Even as their fathers offer glimpses into a masculine world less fettered to decorum, the girls’ mothers continue to enforce standards of domesticity. The narrator of “Boys and Girls,” a proud apprentice to her father’s pelting operation, resists her mother’s ongoing campaign to smooth out her rough exterior, saying that she “continued to slam the doors and sit as awkwardly as possible, thinking that by such measures I kept myself free.” Yet the pressure to conform is ultimately too much to overcome: When her grandmother and younger brother join the efforts to keep her in line, the narrator ruefully concludes, “A girl was not, as I had supposed, simply what I was; it was what I had to become. It was a definition, always touched with emphasis, with reproach and disappointment.”

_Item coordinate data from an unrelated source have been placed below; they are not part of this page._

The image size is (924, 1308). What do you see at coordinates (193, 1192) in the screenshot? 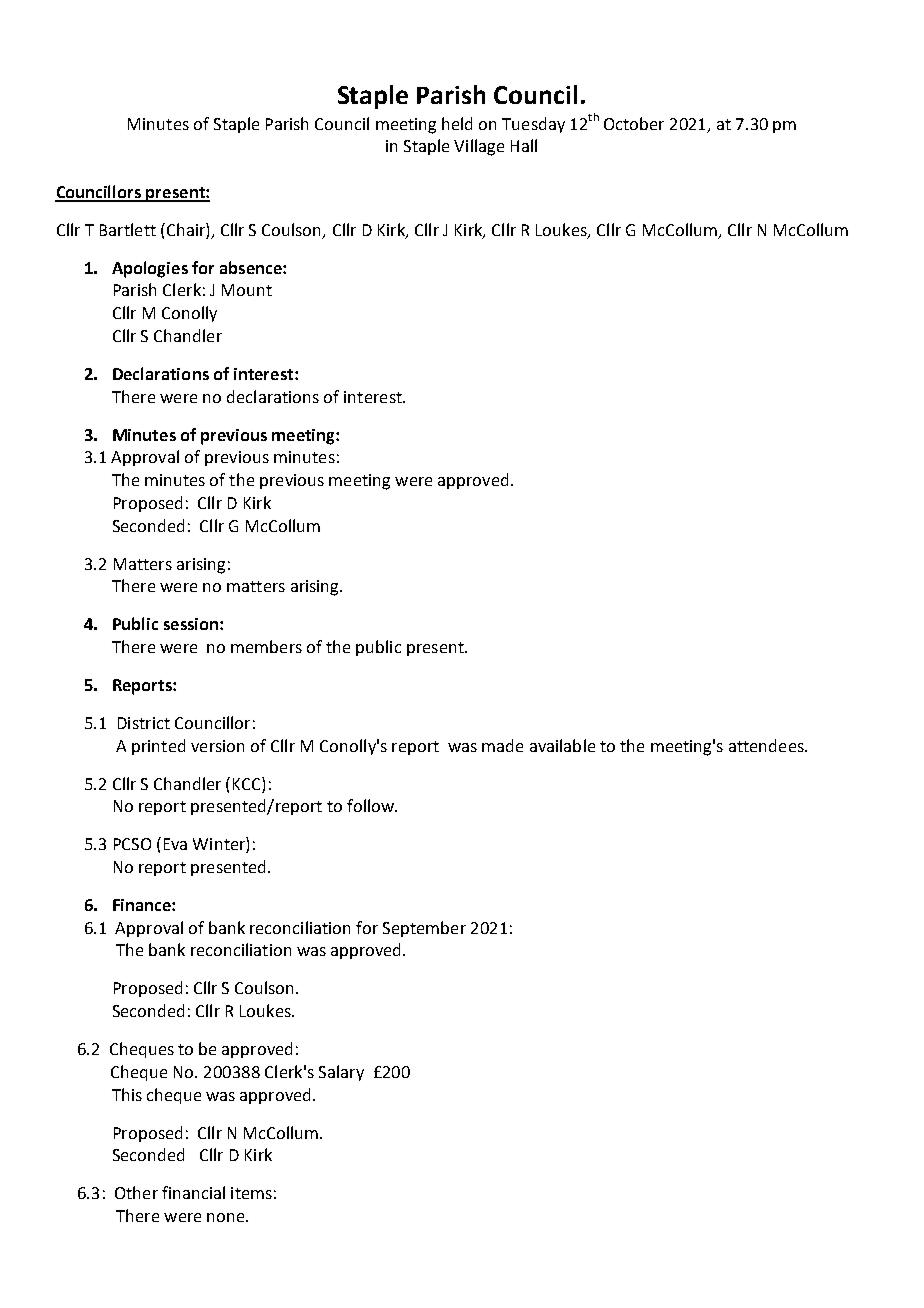
I see `financial` at bounding box center [193, 1192].
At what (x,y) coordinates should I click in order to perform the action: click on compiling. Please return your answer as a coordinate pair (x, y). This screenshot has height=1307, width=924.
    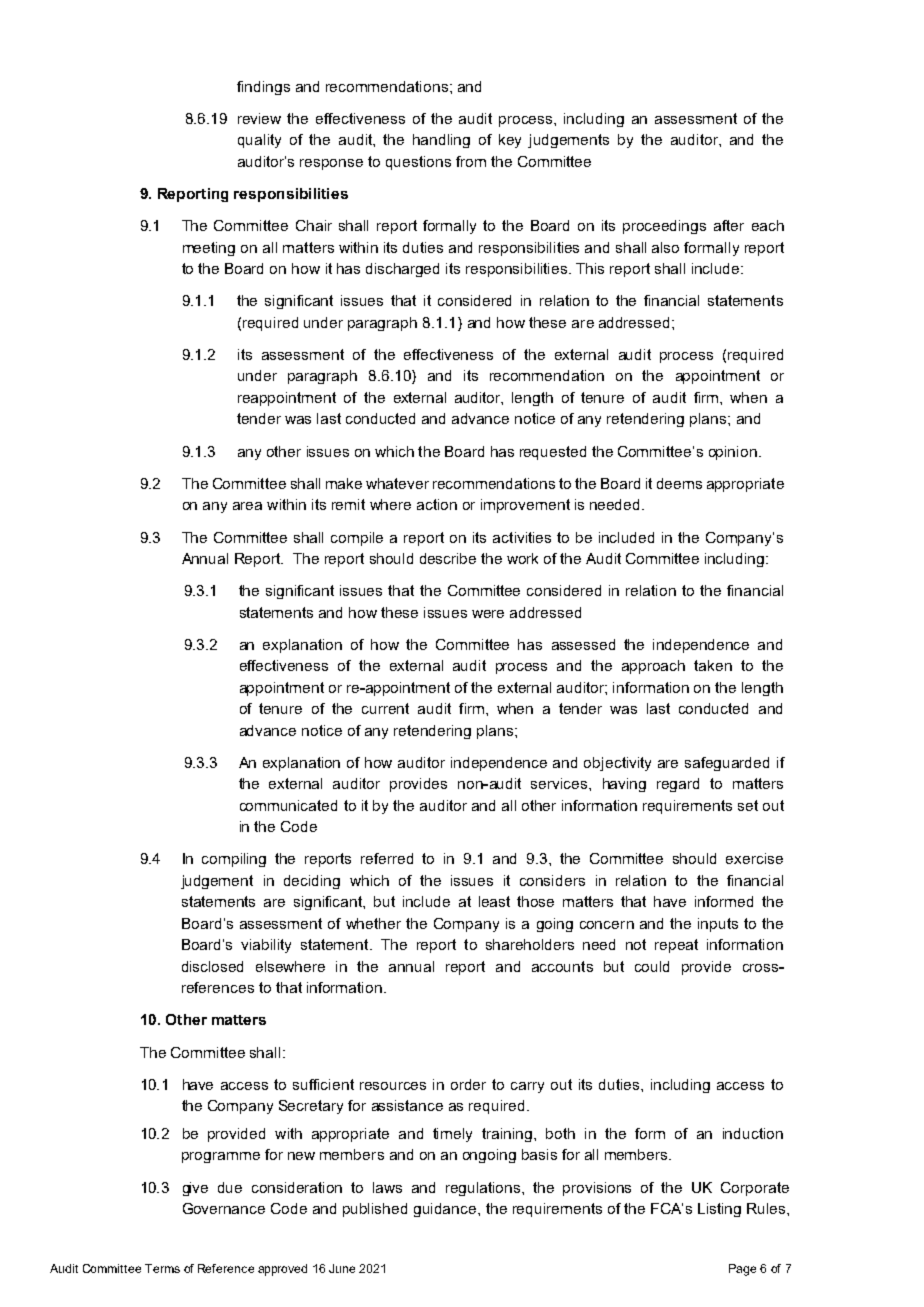
    Looking at the image, I should click on (234, 860).
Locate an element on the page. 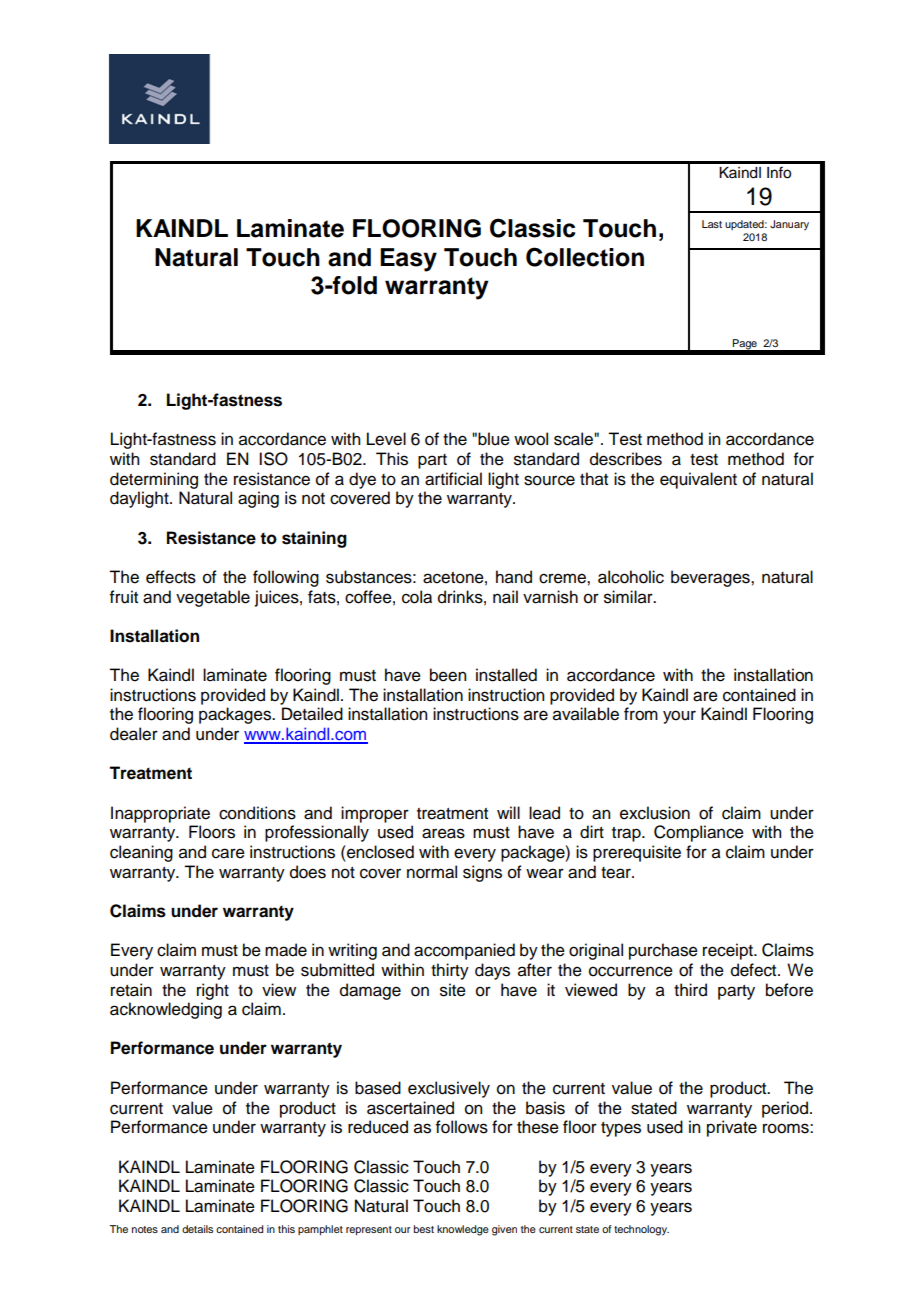 The height and width of the document is (1308, 924). signs is located at coordinates (482, 873).
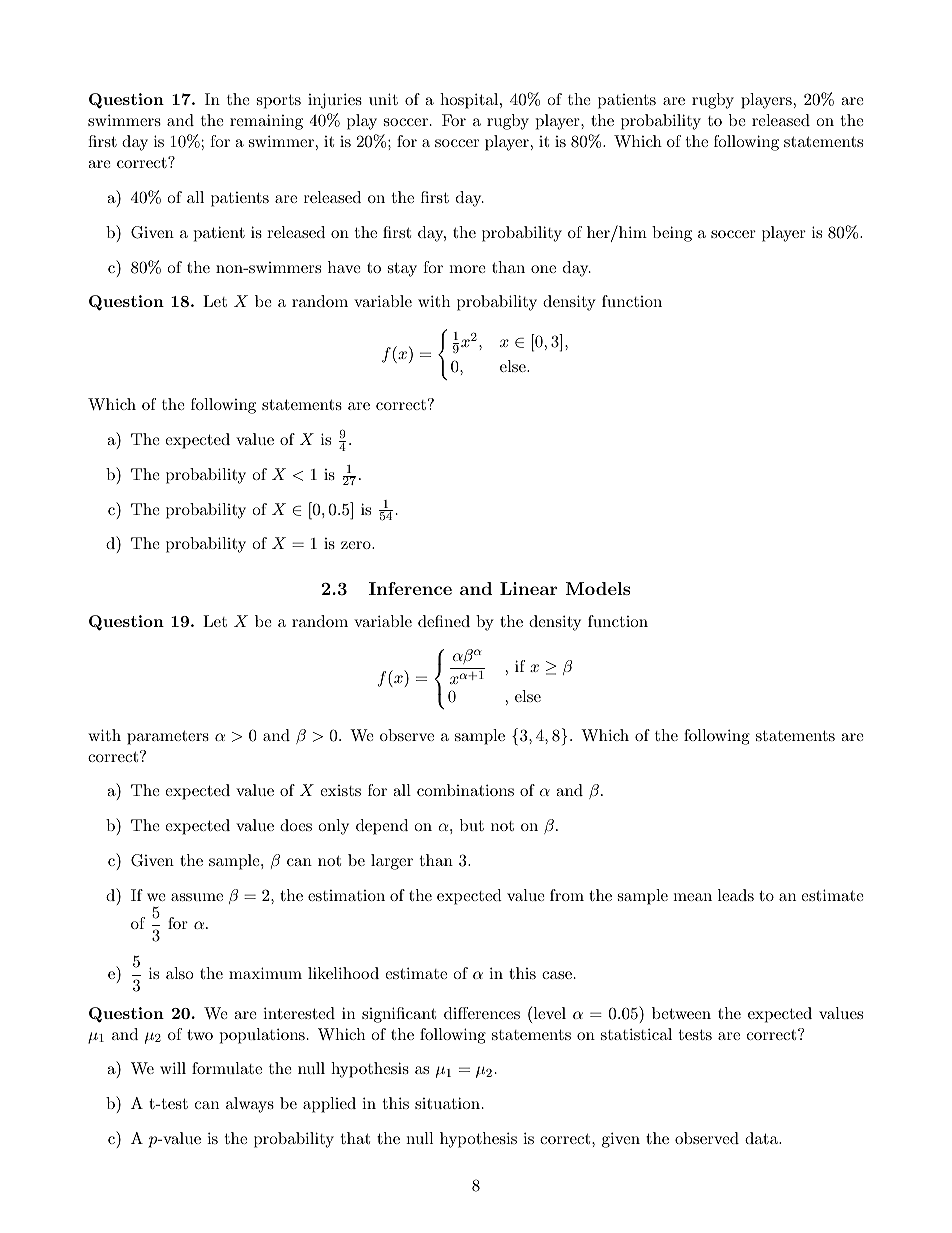 This document has height=1233, width=952. What do you see at coordinates (598, 588) in the document?
I see `Models` at bounding box center [598, 588].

From story to story, one feels a sustained longing for independence. The desire to speak up—the aching need to call out personal or social injustice—struggles against the heavy weight of collective standards. This pressure is felt more keenly by Munro’s older protagonists, who face heightened stakes in their opposition and ever-greater consequences for failure. In “The Shining Houses,” a young mother, Mary, admires her elderly neighbor precisely because the old woman is “so unaccommodating.” Yet when an assembly of parents circulates a petition to chase the old woman off her property, which they consider an eyesore, Mary is unable to make her own convincing stand. She walks out on the group in weak defiance, knowing that she has succeeded only in alienating herself from the community.
For Mary, as with many of Munro’s other women, translating frustration into effective action proves to be a daunting, if not impossible, task. A voice raised in anger is often silenced; a sense of resolve is quickly snuffed out. That pattern repeats itself in “Postcard,” when a young woman learns that the man courting her over the years has gotten married behind her back. Her mother blames her for having been physically intimate with him short of actual marriage (a judgment he is spared), while the man himself, when she publicly confronts him, chastens her again by a show of complete indifference. Too late, she recognizes him as “a man that goes his own way,” and that she, as a woman, will never be afforded that same privilege.